─── DATASET

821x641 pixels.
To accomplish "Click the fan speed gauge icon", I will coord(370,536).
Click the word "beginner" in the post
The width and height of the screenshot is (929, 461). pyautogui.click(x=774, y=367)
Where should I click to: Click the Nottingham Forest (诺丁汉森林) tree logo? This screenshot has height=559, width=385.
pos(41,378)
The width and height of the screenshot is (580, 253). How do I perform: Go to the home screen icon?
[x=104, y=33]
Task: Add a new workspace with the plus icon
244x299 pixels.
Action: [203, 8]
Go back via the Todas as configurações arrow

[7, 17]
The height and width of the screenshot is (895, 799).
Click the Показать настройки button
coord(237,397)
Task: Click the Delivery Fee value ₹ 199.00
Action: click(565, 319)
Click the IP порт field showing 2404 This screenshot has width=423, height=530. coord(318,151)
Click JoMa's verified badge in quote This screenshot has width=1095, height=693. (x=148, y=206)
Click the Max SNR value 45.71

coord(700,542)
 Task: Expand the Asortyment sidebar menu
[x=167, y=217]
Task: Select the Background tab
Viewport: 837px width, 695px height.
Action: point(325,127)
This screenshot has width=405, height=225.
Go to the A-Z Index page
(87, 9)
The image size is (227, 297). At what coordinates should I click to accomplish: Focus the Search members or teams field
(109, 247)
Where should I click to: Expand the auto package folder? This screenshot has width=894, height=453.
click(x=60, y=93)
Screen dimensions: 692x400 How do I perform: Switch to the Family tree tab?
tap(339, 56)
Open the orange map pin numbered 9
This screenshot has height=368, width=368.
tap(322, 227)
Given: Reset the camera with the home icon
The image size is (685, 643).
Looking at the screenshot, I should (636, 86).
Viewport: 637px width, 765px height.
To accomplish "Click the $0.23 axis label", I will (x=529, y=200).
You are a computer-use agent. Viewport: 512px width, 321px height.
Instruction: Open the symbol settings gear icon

──────

What is needed is the data above, output in full and exactly as it stands.

FINISHED EXERCISE:
821x641 pixels.
To accomplish "Click the fan speed gauge icon", I will coord(370,536).
Click the word "beginner" in the post
The width and height of the screenshot is (929, 461). pyautogui.click(x=774, y=367)
Where should I click to: Click the Nottingham Forest (诺丁汉森林) tree logo? This screenshot has height=559, width=385.
pos(41,378)
The width and height of the screenshot is (580, 253). How do I perform: Go to the home screen icon?
[x=104, y=33]
Task: Add a new workspace with the plus icon
244x299 pixels.
Action: [203, 8]
Go back via the Todas as configurações arrow

[7, 17]
The height and width of the screenshot is (895, 799).
Click the Показать настройки button
coord(237,397)
Task: Click the Delivery Fee value ₹ 199.00
Action: click(565, 319)
Click the IP порт field showing 2404 This screenshot has width=423, height=530. coord(318,151)
Click JoMa's verified badge in quote This screenshot has width=1095, height=693. (x=148, y=206)
Click the Max SNR value 45.71

coord(700,542)
 Task: Expand the Asortyment sidebar menu
[x=167, y=217]
Task: Select the Background tab
Viewport: 837px width, 695px height.
Action: point(325,127)
This screenshot has width=405, height=225.
Go to the A-Z Index page
(87, 9)
The image size is (227, 297). At what coordinates should I click to accomplish: Focus the Search members or teams field
(109, 247)
Where should I click to: Expand the auto package folder? This screenshot has width=894, height=453.
click(x=60, y=93)
Screen dimensions: 692x400 How do I perform: Switch to the Family tree tab?
tap(339, 56)
Open the orange map pin numbered 9
This screenshot has height=368, width=368.
tap(322, 227)
Given: Reset the camera with the home icon
The image size is (685, 643).
Looking at the screenshot, I should (636, 86).
Viewport: 637px width, 765px height.
To accomplish "Click the $0.23 axis label", I will (x=529, y=200).
You are a computer-use agent. Viewport: 512px width, 321px height.
Instruction: Open the symbol settings gear icon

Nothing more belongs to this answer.